Will the Prime Minister treat Jordan like one of his own children, take immediate action, stop the violence, and support our youth?

Justice
Oral Questions

3 p.m.

Okanagan—Coquihalla
B.C.

Conservative

Stockwell Day Minister of Public Safety

Mr. Speaker, it is one thing to have passionate debate about a variety of issues like this one, but to start to transmit this into a reflection on who loves whose loved ones the most I just do not think is appropriate. We all have loved ones. We have kids. We have grandkids. We want them to be safe and secure in this country.

That is why this government has put in significantly more resources to have officers on the street, to go after gun smuggling, and to have legislation that will require mandatory jail terms for people who are committing crimes with firearms. These are among the things that we are doing to see crime, and specifically crime with firearms, reduced in Canada.

Justice
Oral Questions

3 p.m.

NDP

Olivia Chow Trinity—Spadina, ON

Mr. Speaker, that question did not come from me. The question came from the uncle of the child who was shot dead in his school.

Young people have said that they are afraid to come forward after witnessing major crimes. They need protection.
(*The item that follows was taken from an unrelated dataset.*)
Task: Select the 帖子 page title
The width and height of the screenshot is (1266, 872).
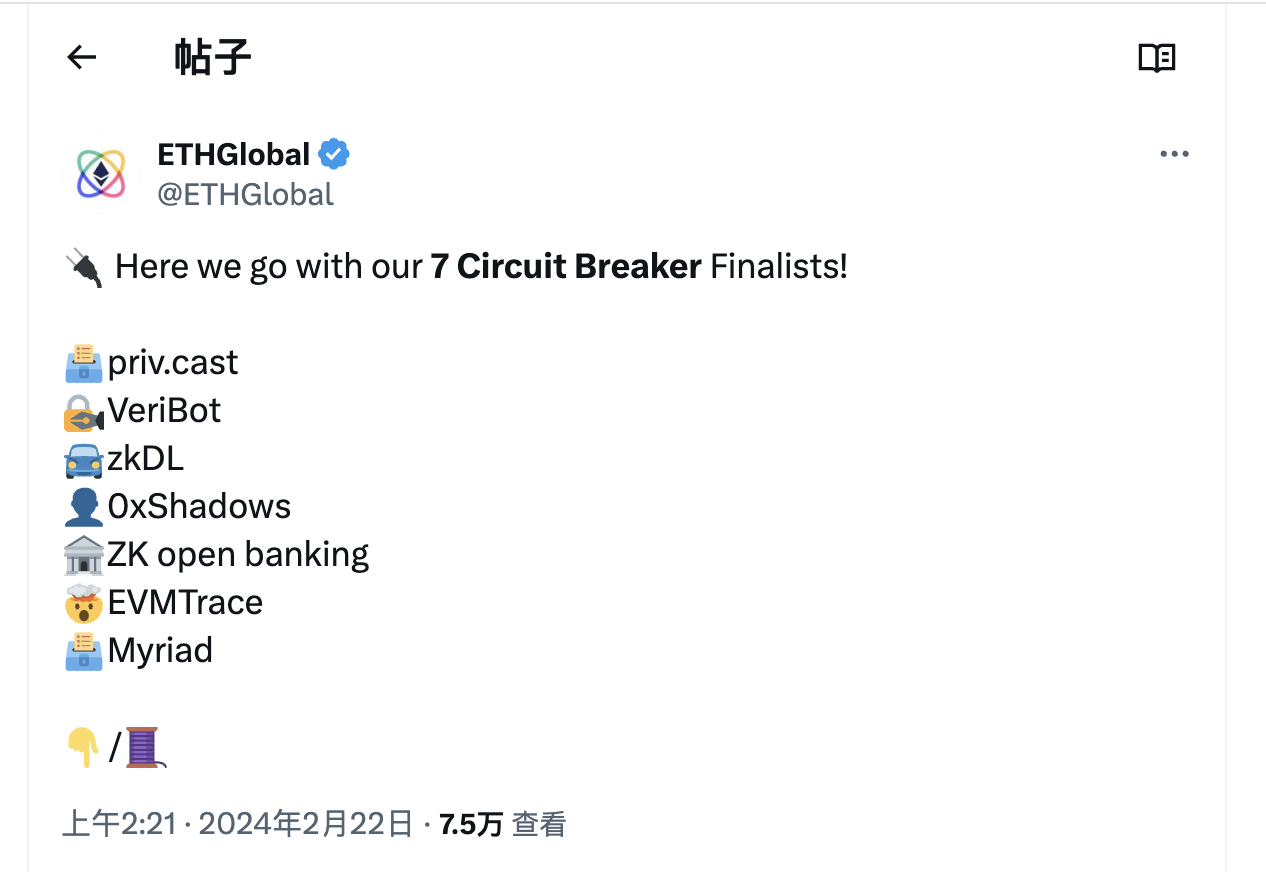Action: (212, 57)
The Association of Chiefs of Police, the mayor, the Toronto Police Services Board have all asked for increased federal money for witness protection. Applications are on the rise, but the government is sitting on its hands.

When will the government get serious on crime, beef up the witness protection program and get criminals off our streets?

Justice
Oral Questions

3 p.m.

Okanagan—Coquihalla
B.C.

Conservative

Stockwell Day Minister of Public Safety

Mr. Speaker, a number of different agencies and police forces offer witness protection programs. The number who are involved in the witness protection program that is handled through the RCMP is quite significant. That program has to be carefully monitored. As you, Mr. Speaker, and others have been reading, sometimes there are problems with that. However, we are doing a number of things and taking a number of initiatives.
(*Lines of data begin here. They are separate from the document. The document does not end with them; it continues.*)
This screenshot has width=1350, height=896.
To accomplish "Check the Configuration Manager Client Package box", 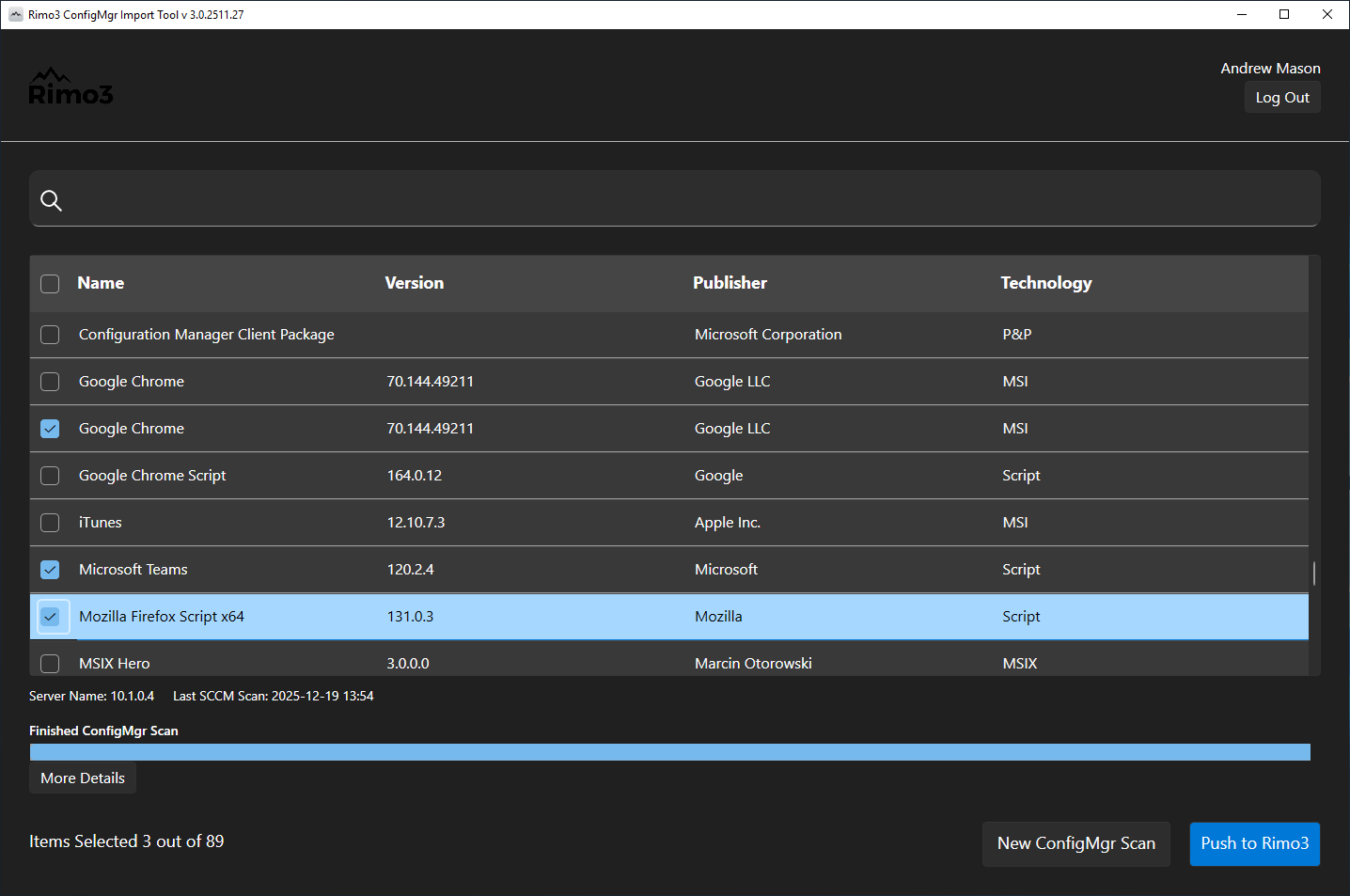I will (x=50, y=335).
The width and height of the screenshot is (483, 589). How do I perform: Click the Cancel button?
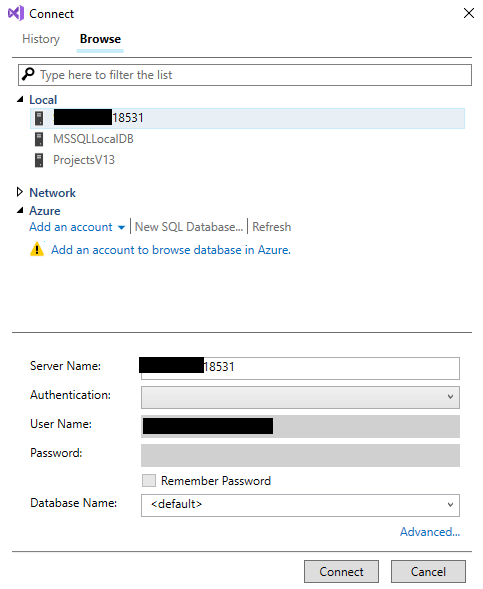[x=428, y=571]
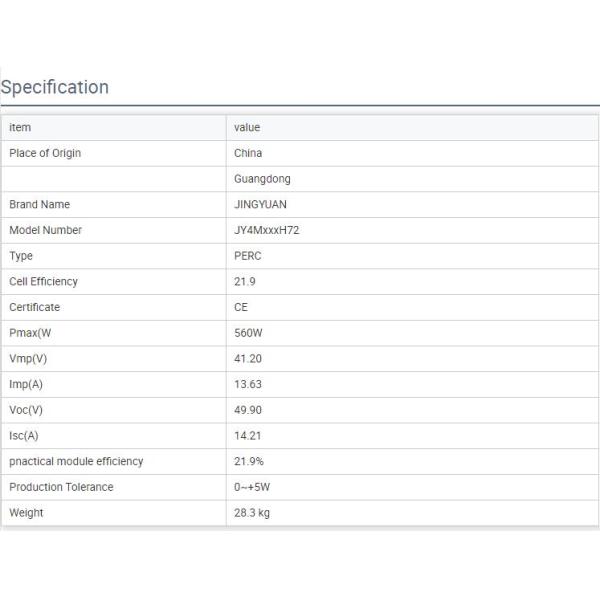Select the JINGYUAN brand value
The height and width of the screenshot is (600, 600).
[x=260, y=204]
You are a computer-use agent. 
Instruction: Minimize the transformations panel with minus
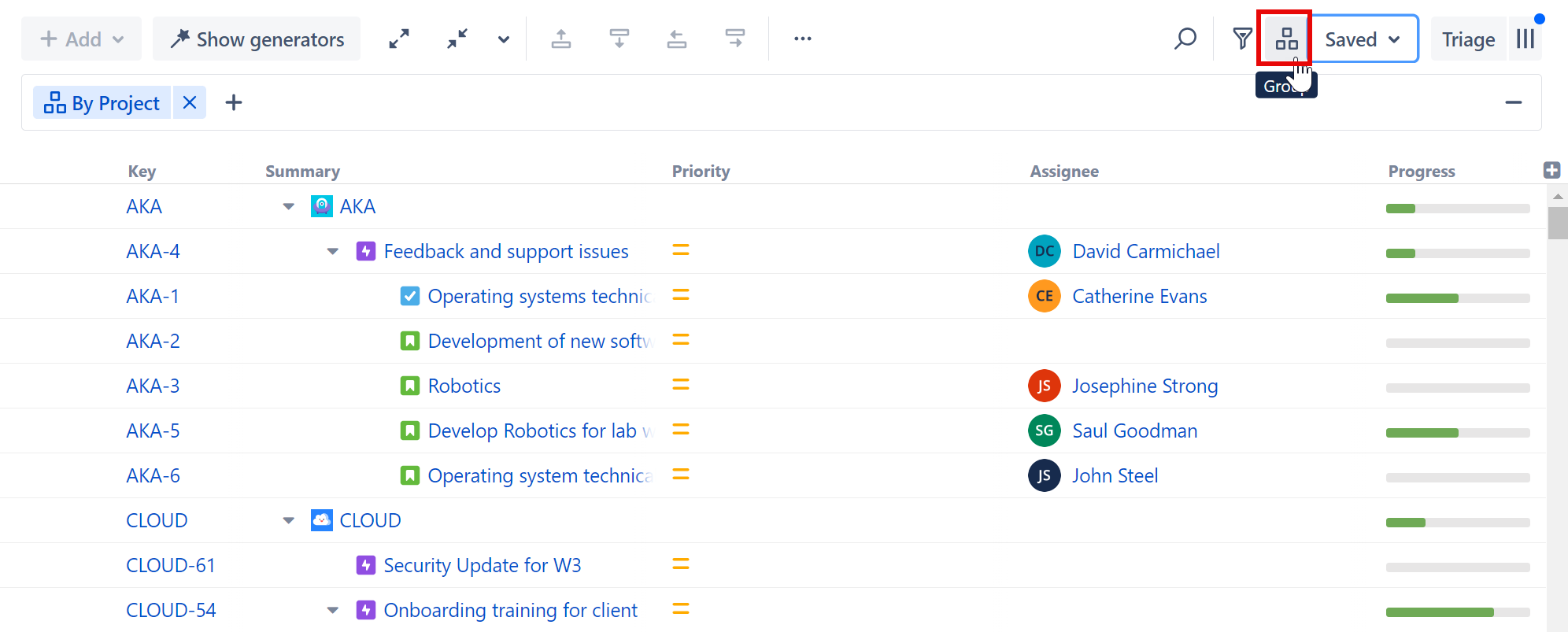[1513, 103]
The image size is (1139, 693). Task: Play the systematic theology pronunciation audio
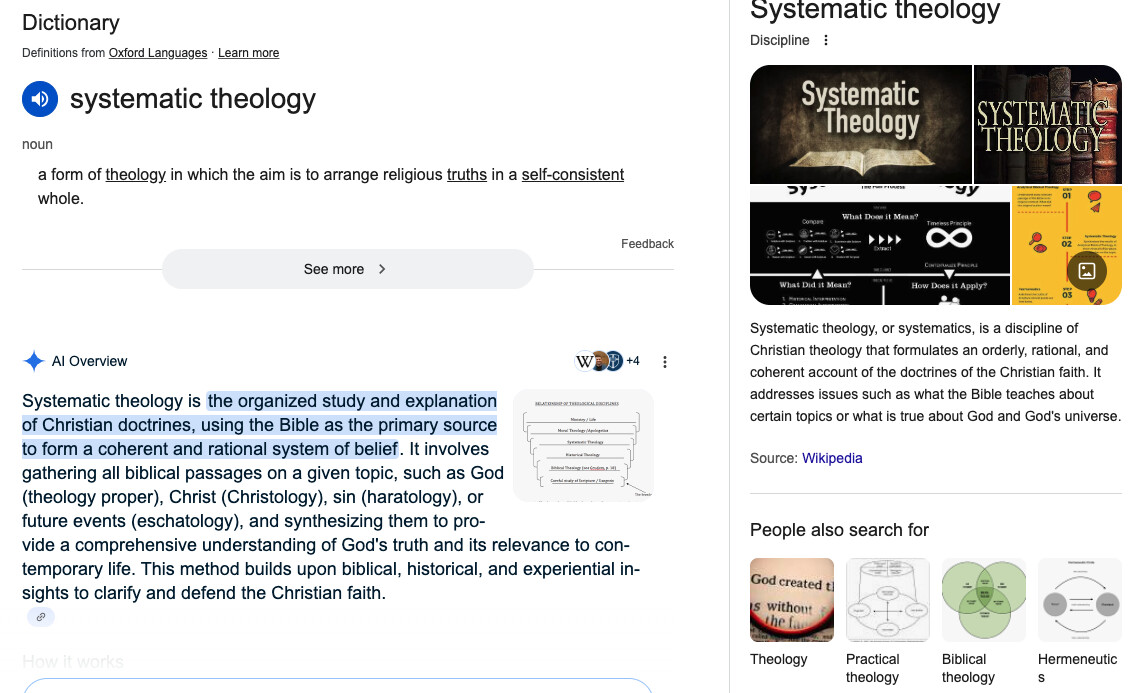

I congratulate the police in the city of Toronto. They have been very aggressive when it comes to gun crime, more officers on the street, going after smuggling and after criminals. In fact, in spite of those two recent tragedies, gun crime in Toronto has been reduced because of their approach to this in the last year.

Oral questions
Points of Order
Oral Questions

3 p.m.

Liberal

Marcel Proulx Hull—Aylmer, QC

Mr. Speaker, during question period, immediately following the Minister of the Environment's answer to the second question, his colleague, the member for Langley, gave us the finger.

I would appreciate your asking the member for Langley to apologize for his unacceptable conduct.

Oral questions
Points of Order
Oral Questions

3 p.m.

Langley
B.C.

Conservative

Mark Warawa Parliamentary Secretary to the Minister of the Environment

Mr. Speaker, the gesture I made was pointing to the minister, congratulating him for the good work he did. Then I pointed to the Liberal leader and said “he didn't get it done”.
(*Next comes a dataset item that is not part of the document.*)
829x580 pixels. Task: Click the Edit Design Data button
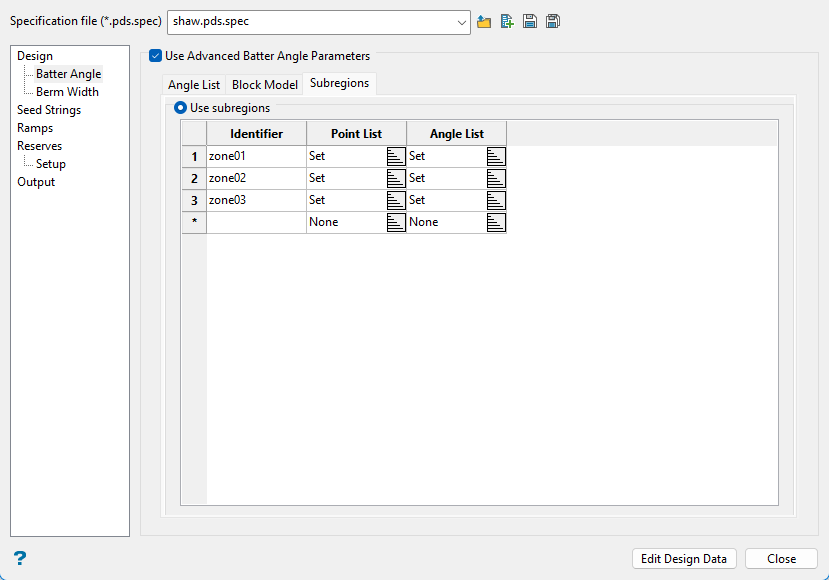coord(684,559)
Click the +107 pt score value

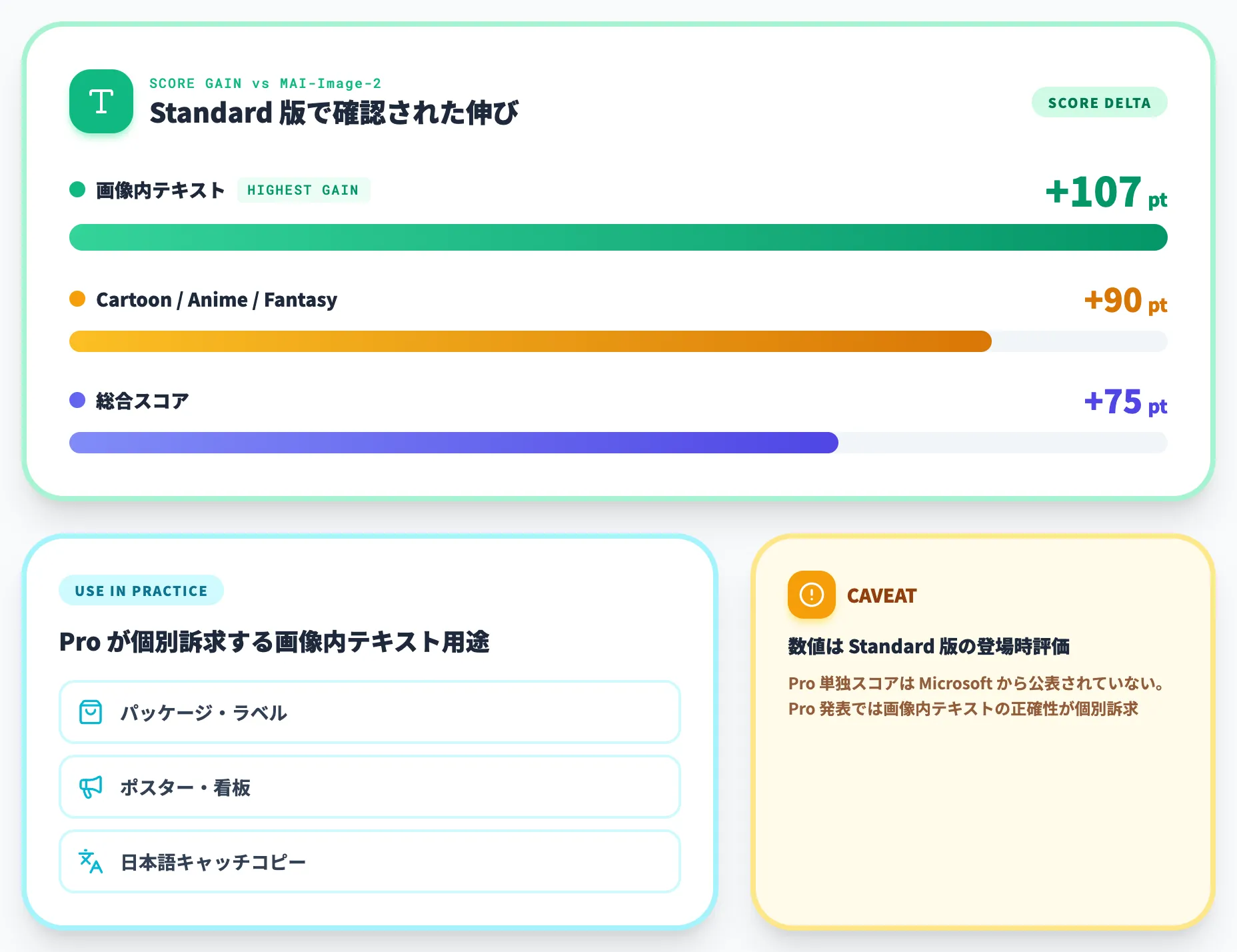[x=1106, y=192]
I am sorry they take offence at that, but it is the truth. They did not get it done.

Oral questions
Points of Order
Oral Questions

3:05 p.m.

Liberal

Marcel Proulx Hull—Aylmer, QC

Mr. Speaker, I find the member for Langley's attitude deplorable. He was caught behaving arrogantly and he does not want to admit it.

I will leave it in your hands, Mr. Speaker. We have already judged him, and the people of Canada will judge him too.

Oral questions
Points of Order
Oral Questions

3:05 p.m.

Liberal

The Speaker Peter Milliken

I did not see anything to contradict the hon. member for Langley's explanation. However, the Chair might watch the House debates video recorded during the hon. minister's response. If there is a problem, I will bring a ruling to the House after having taken all of this into consideration.

The House resumed consideration of the motion that Bill C-52, An Act to implement certain provisions of the budget tabled in Parliament on March 19, 2007, be read the third time and passed, and of the motion that this question be now put.